Alright, now let's think about how to get a list of all elements ''in a given
dimension.'' This is easiest to do if the array indices are proper lists:
======
array set data [list \
[list foo x] ecks [list foo y] why [list foo z] zed\
[list bar x] ECKS [list bar y] WHY [list bar z] ZED\
]
proc array_dimnames {array_var dim_index} {
upvar 1 $array_var array
set result [list]
foreach name [lsort -unique -index $dim_index [array names array]] {
lappend result [lindex $name $dim_index]
}
return $result
}
% array_dimnames data 0
bar foo
% array_dimnames data 1
x y z
======
That works. For other delimiters, each element of [[[array names]] needs to
be [[[split]] before the list can be passed to [[[lsort]]. Another job for
[[[lcomp]] I guess.
For really big arrays, such as the enormous '''MV''' catchall array used in
[OpenVerse], I wonder if this costs too much, so much that it's worth it to
separately maintain element lists rather than extract that information from the
array names.
[AMG]: Continued from before: [[[array names] data]] should return {foo bar},
but '''$data(foo)''' wouldn't be valid, breaking old assumptions. Should
[[[set] data(foo) dummy]] unset '''data(foo)(*)'''? And so on.

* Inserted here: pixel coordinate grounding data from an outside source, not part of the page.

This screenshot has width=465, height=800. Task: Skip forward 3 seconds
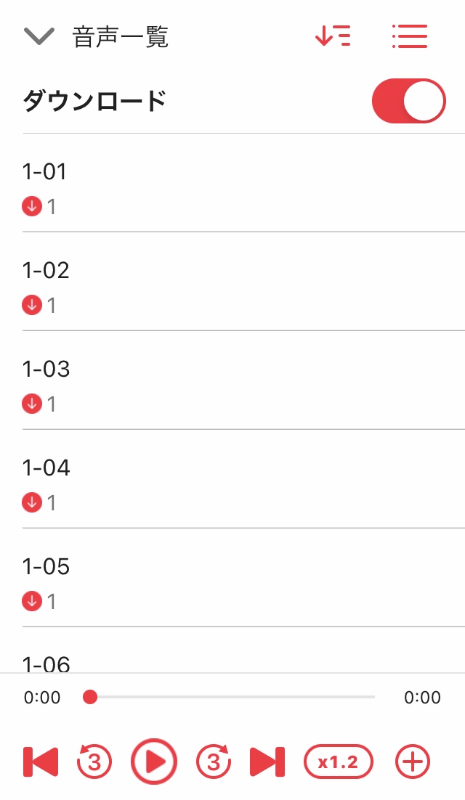click(x=214, y=762)
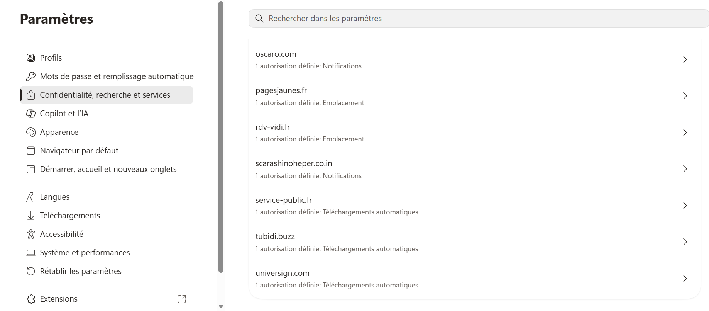Open the service-public.fr site entry
Viewport: 709px width, 311px height.
(474, 206)
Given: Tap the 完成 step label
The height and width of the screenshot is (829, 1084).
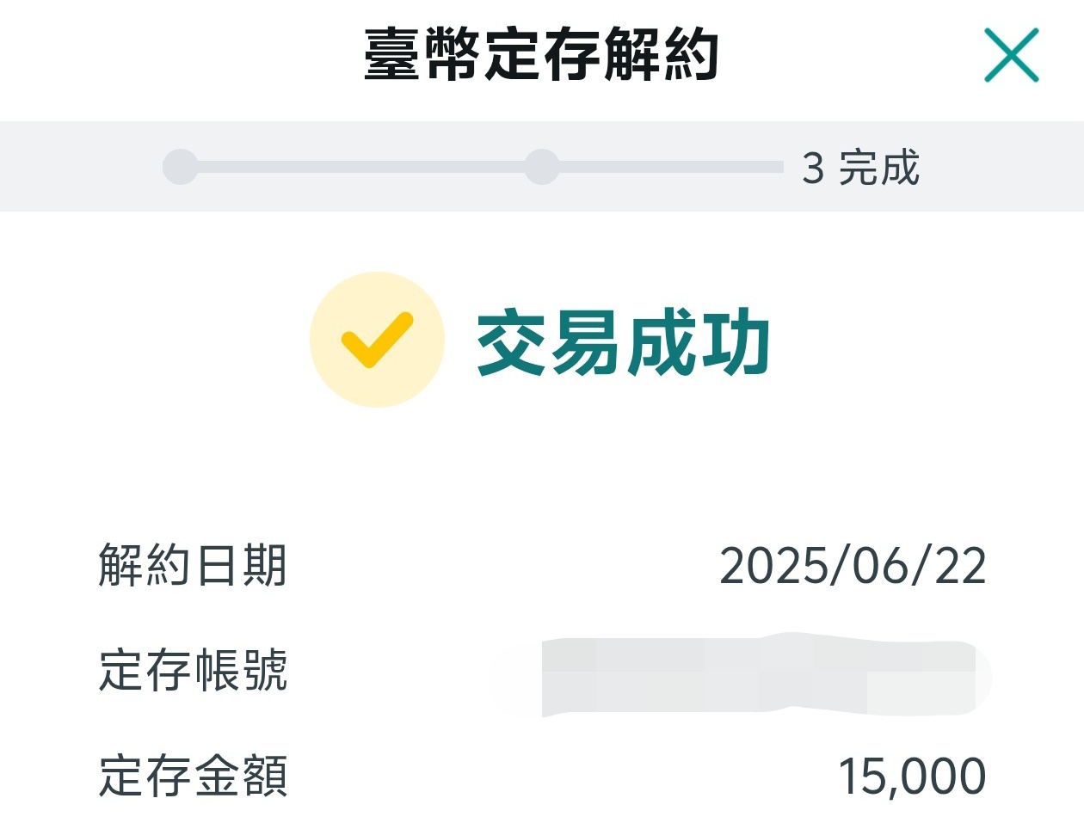Looking at the screenshot, I should pyautogui.click(x=879, y=168).
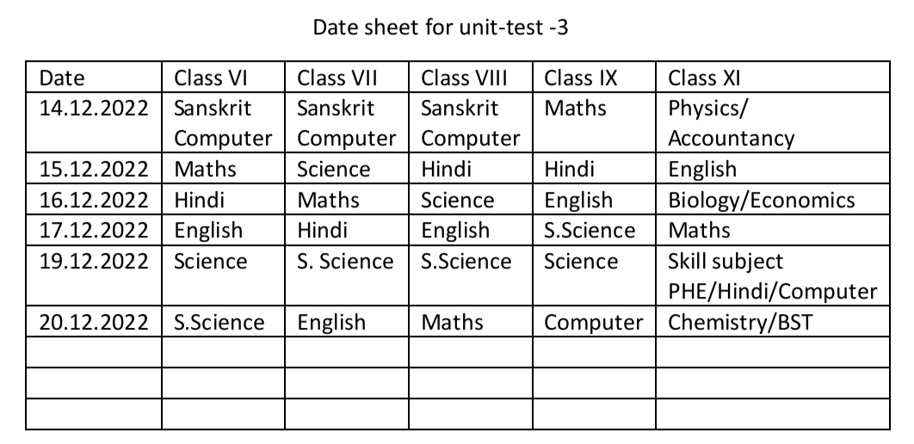The image size is (914, 444).
Task: Select the Date column header cell
Action: [94, 77]
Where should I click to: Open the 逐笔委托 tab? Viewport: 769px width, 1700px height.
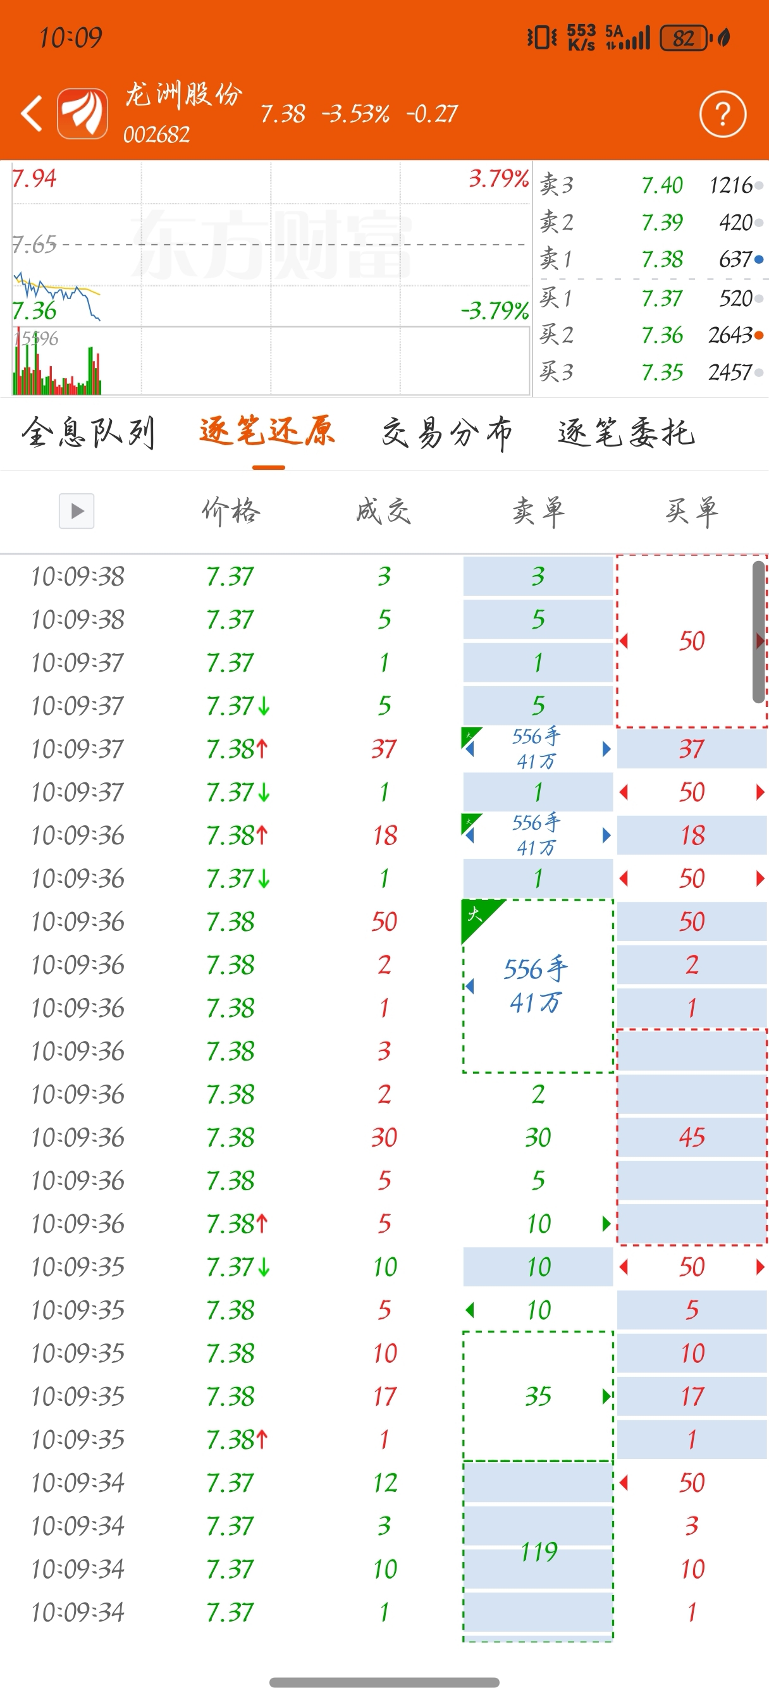coord(626,434)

If array notation could be applied to [dict]s we'd be in great shape. Doesn't
[Jim] do this?
[Lars H]: Why don't you just use nested [dict]s? It seems those will do
precisely what you ask for above.
[AMG]: I can do some things with '''array'''s that I can't do with [dict]s:
namely, [trace]s and [upvar]s and everything else that uses those features.

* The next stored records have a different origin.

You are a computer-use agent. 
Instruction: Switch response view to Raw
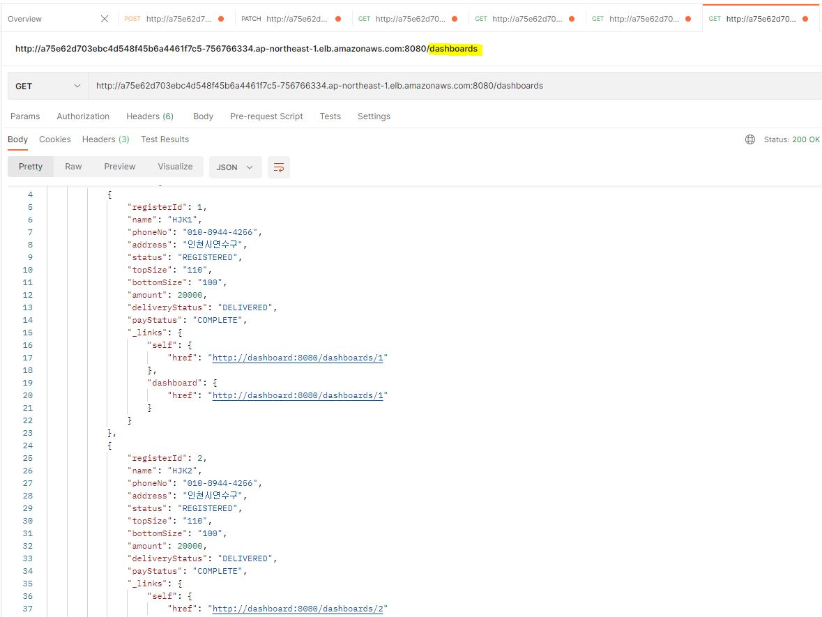73,166
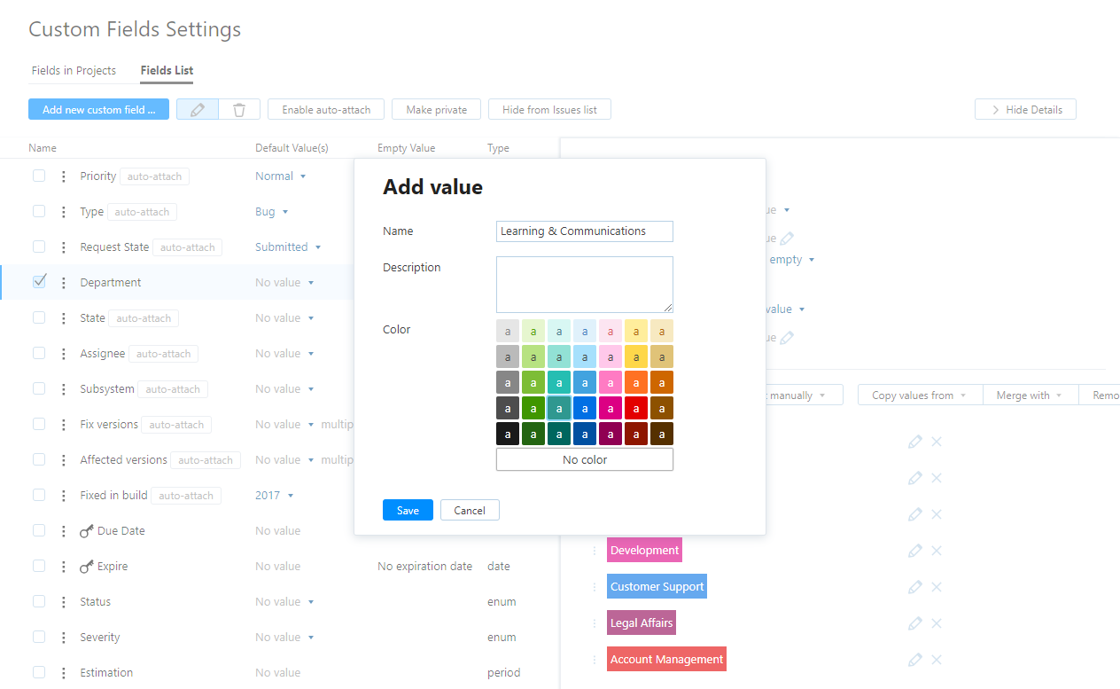Screen dimensions: 1120x689
Task: Cancel the Add value dialog
Action: pyautogui.click(x=470, y=510)
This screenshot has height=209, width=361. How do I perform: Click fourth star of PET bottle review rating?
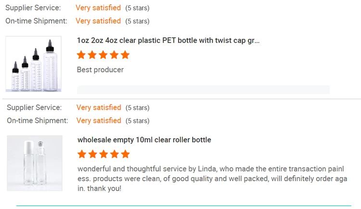click(115, 55)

So, I often use '''array'''s when I need to use elements as
'''-textvariable'''s. Perhaps I should be using [namespace]s instead,
preferably wrapped by [snit].
----
[LV]: Over on comp.lang.tcl, 2007-02, ''Fredderic'' provides the following
[proc] in response to someone who was to declare an empty array at the start of
a tcl script.
======
proc declare_array {arrayName} {
upvar 1 $arrayName array
catch {unset array}
array set array {}
}
======
The idea here is - catch the unset, in case the variable was not already
declared. Then, the array set makes the variable an array, but without any
members. That way, a later reference to the name in a non-array setting
generates a ''variable is array'' error.
** Memory Usage **
Arrays use more memory than lists. Arrays provide O(1) access due to their
hashtable nature, while lists provide O(1) access only for numerical indices.
----
Thinking about using arrays as sets got me wondering:
[escargo] 2002-11-11: Thinking about using arrays as sets got me wondering:
Assuming the keys are what is important to me, I would want to take up the
least amount of storage for the values. So, what's smallest? An integer (or
zero specifically)? An empty string? The key itself?
[Lars H]:
This is a very tricky question (especially since Tcl does not provide much for
[Introspection] into the matter). I had expected that ''any'' value (TclObject)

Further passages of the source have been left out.